═════ PASSAGE TO READ
'Marcos heirs are liable for unpaid estate tax' — Ex-SC Justice Carpio

Published April 6, 2022, 2:18 PM

by Betheena Unite

Retired Supreme Court Justice Antonio Carpio has disputed the claim that the heirs of the late President Ferdinand Marcos cannot be compelled to pay the now P203-billion unpaid estate tax.

Retired Supreme Court Senior Associate Justice Antonio Carpio (1Sambayan/Facebook)

“Marcos heirs are liable for the estate tax,” Carpio said in a statement.

The retired Supreme Court Justice, who is now the lead convenor of coalition 1Sambayan, pointed out that under the Tax Code and the Revenue Regulations, “the co-administrators of the Marcos Estate, Imelda Marcos and Ferdinand Marcos Jr., as well as the other heirs of Marcos Sr., are expressly made liable to pay the estate tax in the original amount of P23.3 billion, which has now ballooned to over P203 billion.”

He cited Section 91(D) of the Tax Code, stating that “the estate tax imposed by Section 84 shall be paid by the executor or administrator before delivery to any beneficiary of his distributive share of the estate.”
══════════
═════ STORED DATA
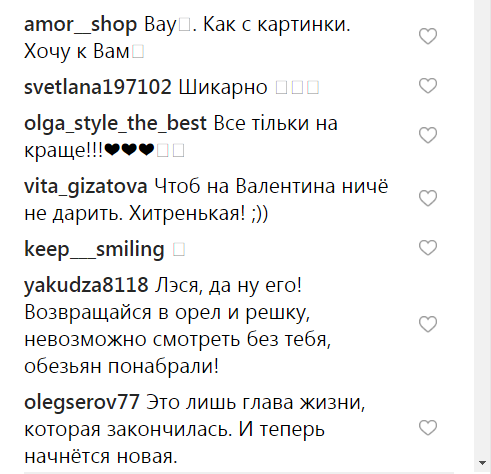Click the comment text 'обезьян понабрали!'

click(122, 366)
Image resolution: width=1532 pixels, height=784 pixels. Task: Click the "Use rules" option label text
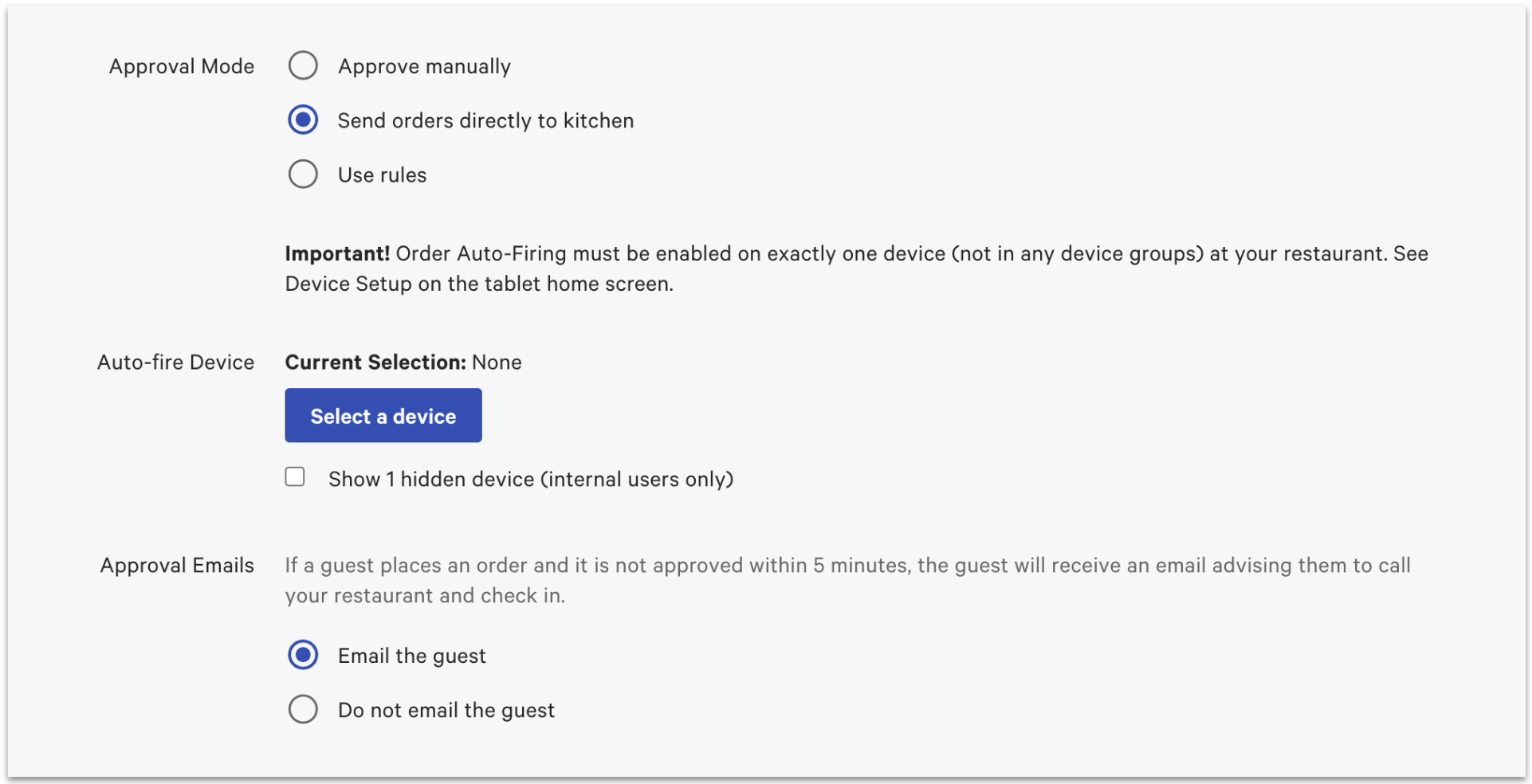382,175
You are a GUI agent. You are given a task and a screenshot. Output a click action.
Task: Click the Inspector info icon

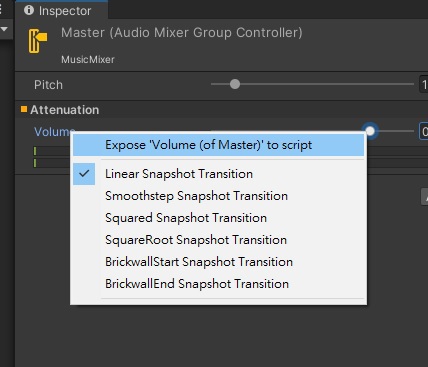point(29,10)
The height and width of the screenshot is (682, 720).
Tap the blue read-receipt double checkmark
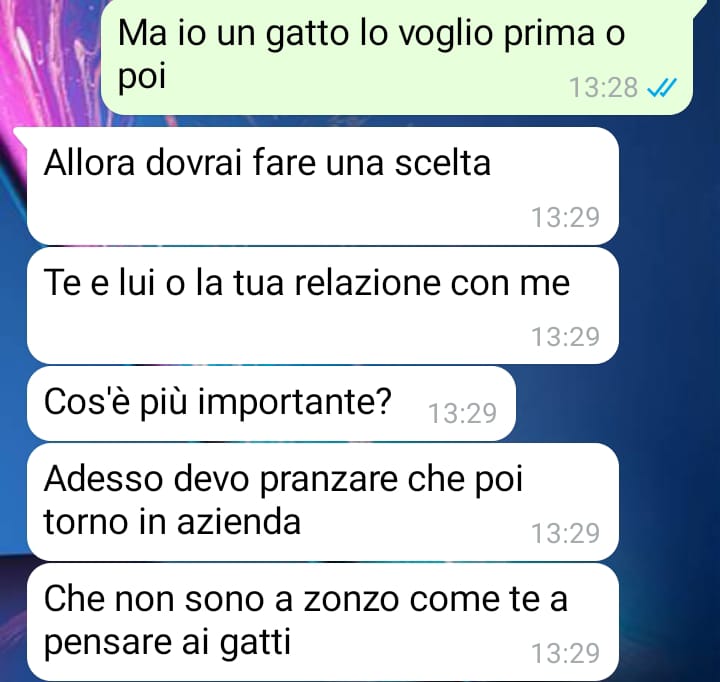pos(662,87)
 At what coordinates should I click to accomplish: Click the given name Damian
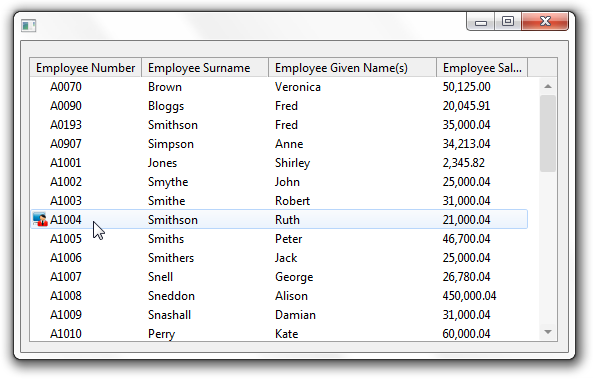click(295, 315)
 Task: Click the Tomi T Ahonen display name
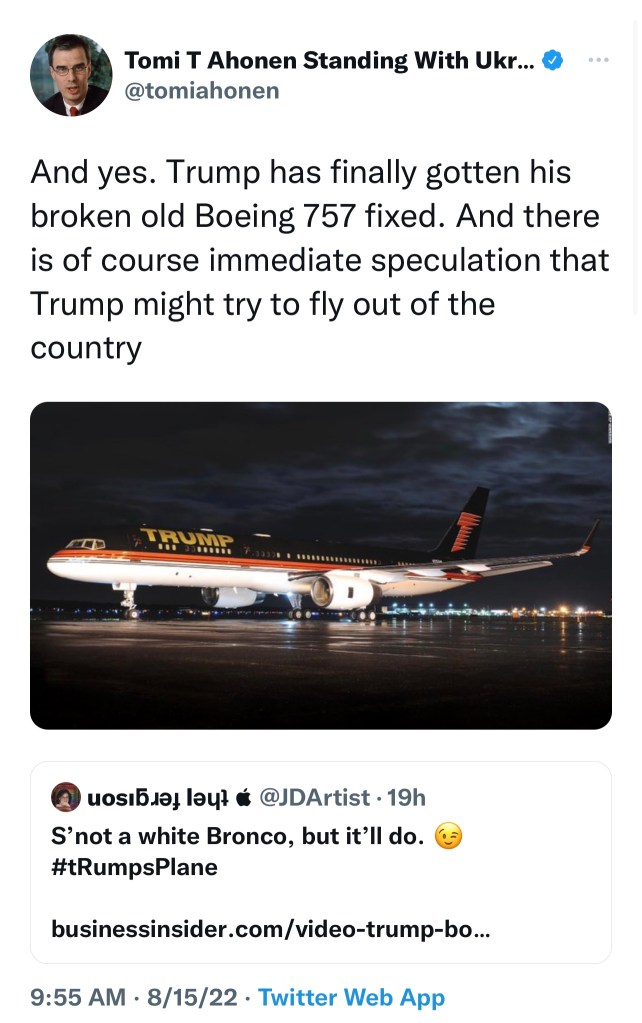click(329, 60)
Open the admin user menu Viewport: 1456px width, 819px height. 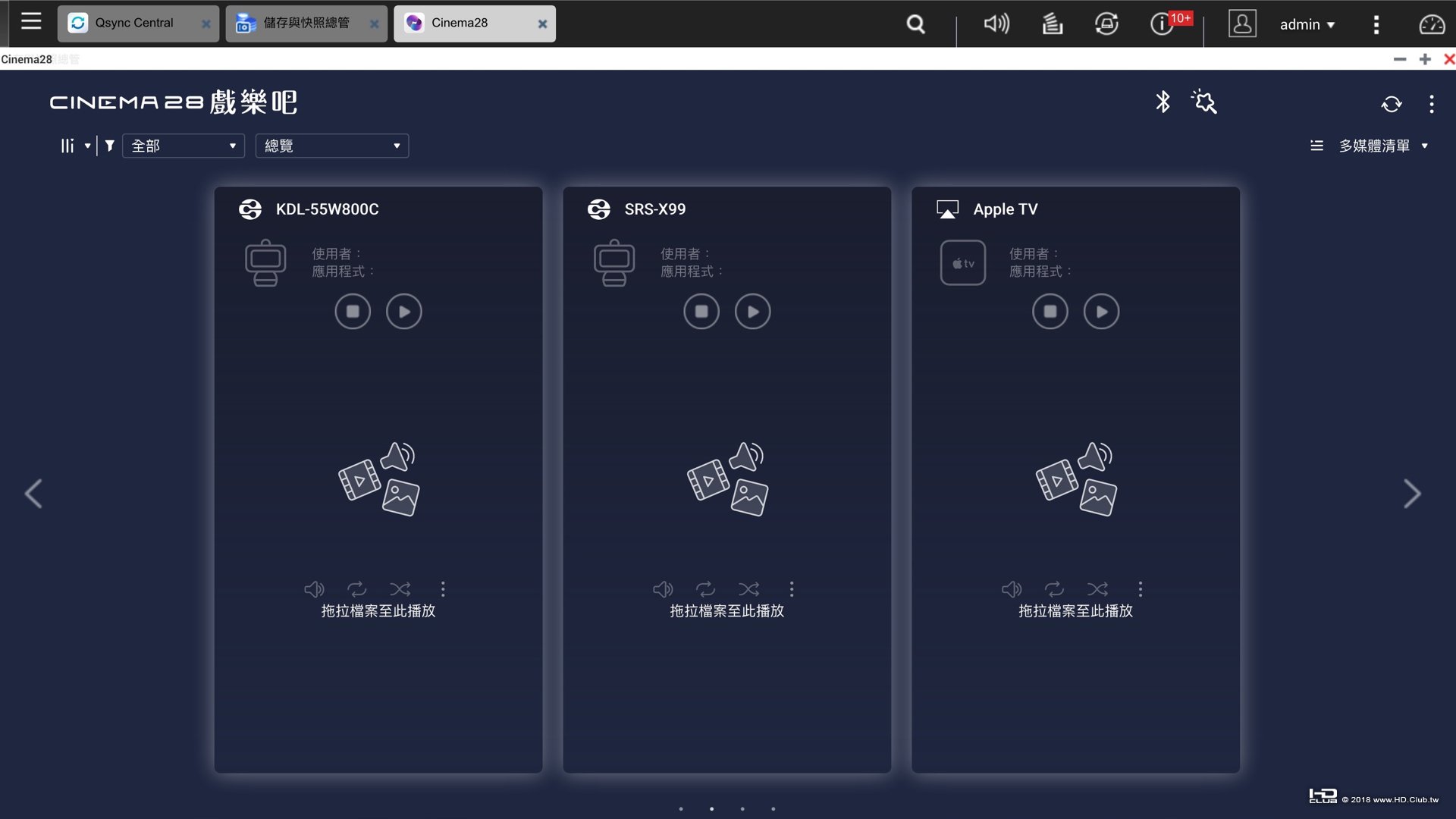pyautogui.click(x=1307, y=24)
══════════
» WORK INSTRUCTIONS
A – Reproduce the article on the Marcos estate tax from "Retired Supreme Court Justice Antonio" up to and including "unpaid estate tax.".
B – In the article on the Marcos estate tax, what was the original amount of the estate tax before it grew to over P203 billion?
Work from the text alone, not the listing.

» SOLUTION SET
A –
Retired Supreme Court Justice Antonio Carpio has disputed the claim that the heirs of the late President Ferdinand Marcos cannot be compelled to pay the now P203-billion unpaid estate tax.

B – P23.3 billion